En nombre de la ley y de la seguridad, en nombre de la paz económica —ese bienestar de pizza y Telecinco en el que vivimos—, Europa ha creado en Turquía decenas de campos de concentración. Sí, campos de concentración. Como aquellos en los que hace menos de cien años se pudrían los judíos y que tanto hacen llorar a las almas sensibles que visitan Auschwitz mientras se preguntan cómo fue posible aquella atrocidad y por qué nadie levantó la voz.

Ahora, Turquía, enfrentada a Rusia por el poder en Siria, ha decidido que para forzar a la OTAN a ayudarla en su campaña contra Bashar al Asad renuncia a sus labores de policía sobre esos inmigrantes y abre las fronteras para que todo aquel que así lo quiera se pueda jugar la vida en el Mediterráneo. Mientras, la Europa civilizada, hija de la ciencia, nieta de la Ilustración —o sea, nosotros: los comedores de pizza— mira para otro lado. ¿A cuántos cadáveres tocamos ya por cabeza?

En nombre de la ley y de la seguridad, en nombre de la paz económica, Europa ha creado en Turquía decenas de campos de concentración

España, y por supuesto los demás países, hace mucho que han delegado su responsabilidad en materia humanitaria en las ONGs, a las que además ponen palos en las ruedas cada vez que pueden porque, qué bochorno, su trabajo provoca pequeños roces diplomáticos. ¿De cuántos cadáveres es ya responsable el Presidente Sánchez? ¿Y el Vicepresidente Iglesias, emperador vitalicio de Podemos?
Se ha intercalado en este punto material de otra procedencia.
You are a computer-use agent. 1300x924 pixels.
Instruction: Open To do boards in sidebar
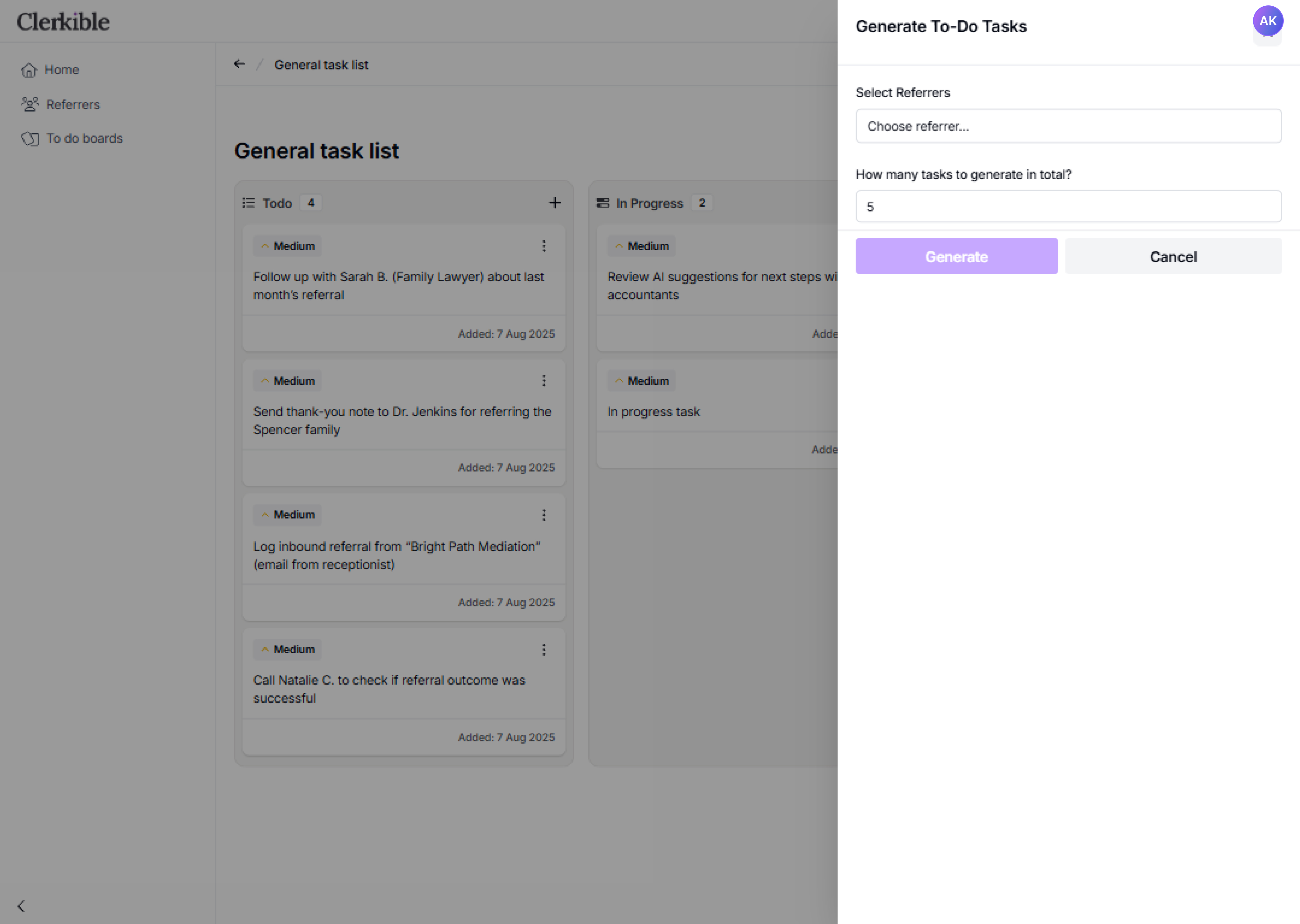click(84, 138)
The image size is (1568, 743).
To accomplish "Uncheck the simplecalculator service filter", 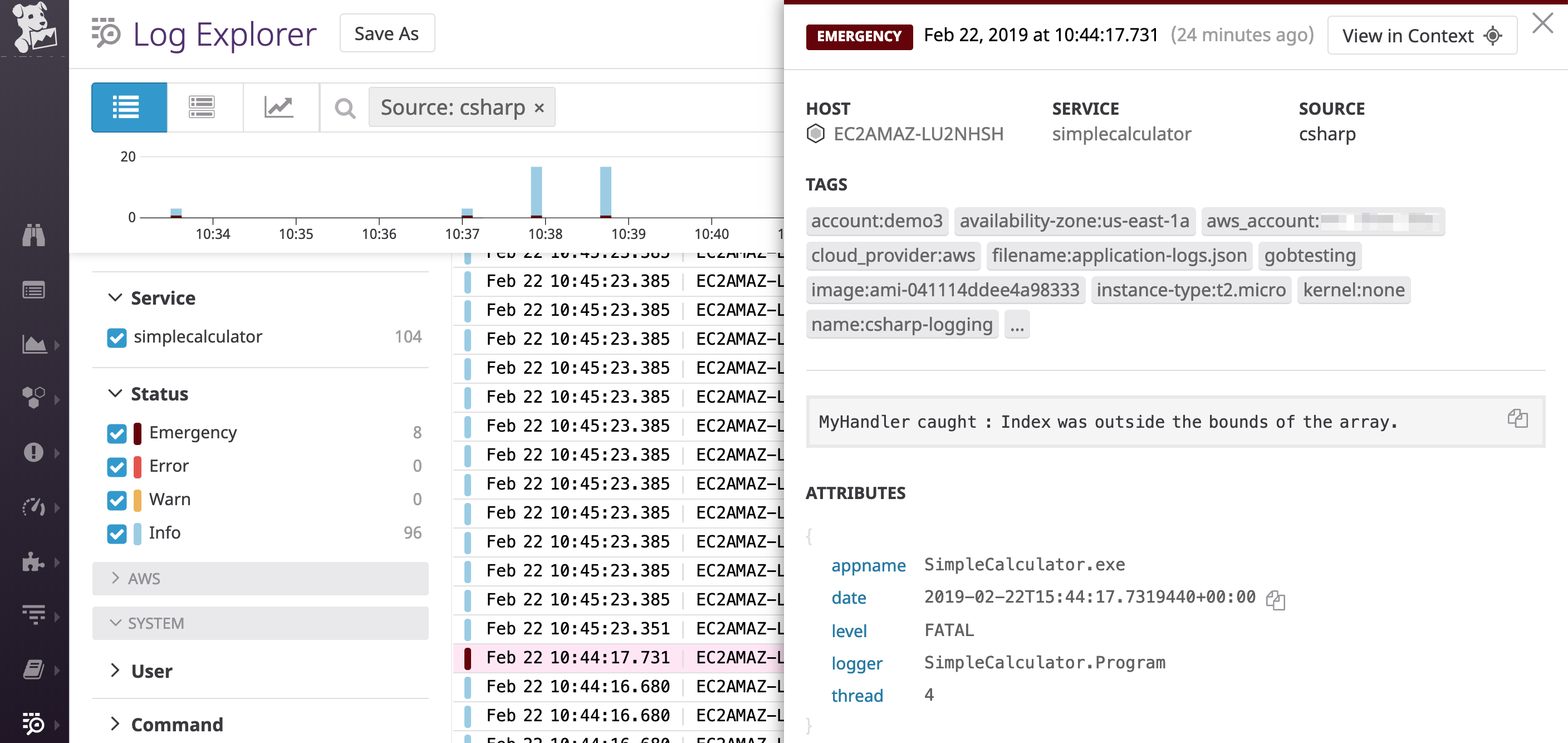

Hablamos de hombres, mujeres y niños maltratados durante el camino, violados en muchas ocasiones, torturados, humillados, que viven hacinados en campos de concentración o huyendo de la policía. Que, cuando proceden del sur de África, han tenido que cruzar el desierto, en ocasiones varias veces, antes de alcanzar la costa. Gente que prefiere morir antes que renunciar a la posibilidad de un futuro. Porque nadie es plenamente libre, y por lo tanto plenamente humano, sin futuro.

O, como ha ocurrido con el clima y el feminismo, la sociedad presiona, grita, se manifiesta y pide que no se siga dejando morir a gente en el mar en su nombre o los países seguirán tratando a estos semejantes nuestros como ahora lo hace Grecia: dejando que los nazis se hagan los dueños de la frontera y que más y más niños y más y más adultos mueran en el mar al intentar encontrar aquí, malditos e incomprensibles herejes, un poco de paz, de alimento y de dignidad.

Y todo porque nosotros tenemos miedo: no sea que nos quiten el trabajo; no sea que entre un terrorista. Sin caer en la cuenta de que a lo mejor los terroristas nacieron ya en Europa. Y somos nosotros. Y es Prokopis Pavlópulos.